Gaming legend Peter Molyneux has had a very busy, and very stressful, three weeks.

The man behind Black & White and Fable has launched Curiosity, the maiden voyage for his new studio 22cans, and attempted to fund another upcoming title with a Kickstarter project.

The Kickstarter is to fund Godus, Molyneux’s new project that he hopes will reinvent the god game, a genre Molyneux himself pioneered.

Godus could potentially be an attempt by Molyneux at a magnum opus, but at the moment it seems a little bit doubtful the game will ever get off the ground.

The Kickstarter’s goal is £450,000, and the project currently has more than 7,000 backers pledging £206,379 – not even halfway there with just 15 days to go. But Molyneux says the move to use the Kickstarter for funding wasn’t taken lightly.

“I can’t begin to tell you how difficult it was to make the decision to do a Kickstarter because it’s like being naked in the middle of a shopping mall.

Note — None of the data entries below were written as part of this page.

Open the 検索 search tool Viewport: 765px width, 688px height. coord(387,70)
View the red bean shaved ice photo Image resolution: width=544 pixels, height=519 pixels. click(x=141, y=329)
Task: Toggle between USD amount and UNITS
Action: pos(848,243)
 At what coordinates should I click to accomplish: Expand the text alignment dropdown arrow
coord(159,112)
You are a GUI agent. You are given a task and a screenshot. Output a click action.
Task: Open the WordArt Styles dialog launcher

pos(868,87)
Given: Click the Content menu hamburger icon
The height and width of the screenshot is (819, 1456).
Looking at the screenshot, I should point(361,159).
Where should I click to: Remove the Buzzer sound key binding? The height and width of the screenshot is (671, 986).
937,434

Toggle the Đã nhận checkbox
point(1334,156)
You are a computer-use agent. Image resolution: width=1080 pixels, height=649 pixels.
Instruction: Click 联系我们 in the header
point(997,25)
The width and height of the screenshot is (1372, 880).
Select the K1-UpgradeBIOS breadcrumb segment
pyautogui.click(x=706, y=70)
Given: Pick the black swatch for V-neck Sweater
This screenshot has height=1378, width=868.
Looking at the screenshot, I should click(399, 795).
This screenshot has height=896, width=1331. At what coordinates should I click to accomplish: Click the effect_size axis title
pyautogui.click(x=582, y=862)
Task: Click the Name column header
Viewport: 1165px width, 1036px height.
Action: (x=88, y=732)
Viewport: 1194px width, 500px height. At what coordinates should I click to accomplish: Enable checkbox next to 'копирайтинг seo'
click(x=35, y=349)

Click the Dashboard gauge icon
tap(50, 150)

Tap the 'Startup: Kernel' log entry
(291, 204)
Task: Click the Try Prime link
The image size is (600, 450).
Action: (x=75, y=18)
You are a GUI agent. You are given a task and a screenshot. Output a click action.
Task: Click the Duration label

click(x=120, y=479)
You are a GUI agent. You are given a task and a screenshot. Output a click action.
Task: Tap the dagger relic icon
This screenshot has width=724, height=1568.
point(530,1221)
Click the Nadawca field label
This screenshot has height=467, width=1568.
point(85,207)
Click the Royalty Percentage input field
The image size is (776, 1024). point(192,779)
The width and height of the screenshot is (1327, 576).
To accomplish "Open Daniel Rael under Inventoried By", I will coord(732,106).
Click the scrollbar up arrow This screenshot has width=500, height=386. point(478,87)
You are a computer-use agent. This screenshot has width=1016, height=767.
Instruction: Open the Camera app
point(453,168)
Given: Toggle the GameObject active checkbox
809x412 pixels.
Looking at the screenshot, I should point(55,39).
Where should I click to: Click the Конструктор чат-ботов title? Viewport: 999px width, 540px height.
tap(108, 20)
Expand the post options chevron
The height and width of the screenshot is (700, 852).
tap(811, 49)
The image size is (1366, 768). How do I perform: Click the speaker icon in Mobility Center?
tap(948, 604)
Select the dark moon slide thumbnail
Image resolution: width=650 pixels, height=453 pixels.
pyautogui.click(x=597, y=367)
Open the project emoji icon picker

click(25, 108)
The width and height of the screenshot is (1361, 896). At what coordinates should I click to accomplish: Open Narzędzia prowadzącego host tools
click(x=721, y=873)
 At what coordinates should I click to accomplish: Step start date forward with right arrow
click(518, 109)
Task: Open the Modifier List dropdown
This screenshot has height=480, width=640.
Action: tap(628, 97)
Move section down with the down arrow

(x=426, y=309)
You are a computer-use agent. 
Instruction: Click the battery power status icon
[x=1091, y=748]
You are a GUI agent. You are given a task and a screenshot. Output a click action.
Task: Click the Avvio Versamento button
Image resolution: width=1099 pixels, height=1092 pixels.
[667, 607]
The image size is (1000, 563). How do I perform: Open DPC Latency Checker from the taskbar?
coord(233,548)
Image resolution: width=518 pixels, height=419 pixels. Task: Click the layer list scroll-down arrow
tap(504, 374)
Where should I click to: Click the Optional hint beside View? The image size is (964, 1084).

"People are just going to point and laugh. For someone like me it’s been an unbelievably scary thing but seeing people’s feedback from that and really engaging with people has been an incredible experience,” he told IGN.

You might think the man behind the genre would be proud of his achievements, but he actually believes the god game genre has been bastardised over time; he wants to right that wrong.

“This genre of game that I helped to create has been abused. In a very real sense, it’s been abused…if it’s not reinvented it’s just going to die off. It’s going to die off like slapstick comedy died off in the films and I owe that genre too much. It made me, I didn’t make it really,” says Molyneux.

He argues that elements of god games went into free-to-play and Facebook games that exploited the mechanics of the genre and made them less effective.

Promises to fix what’s wrong with the god game genre should perhaps be taken with a grain of salt, however, as Molyneux has overpromised in the past – but what do you guys think? Is he a visionary, or a hopeless dreamer?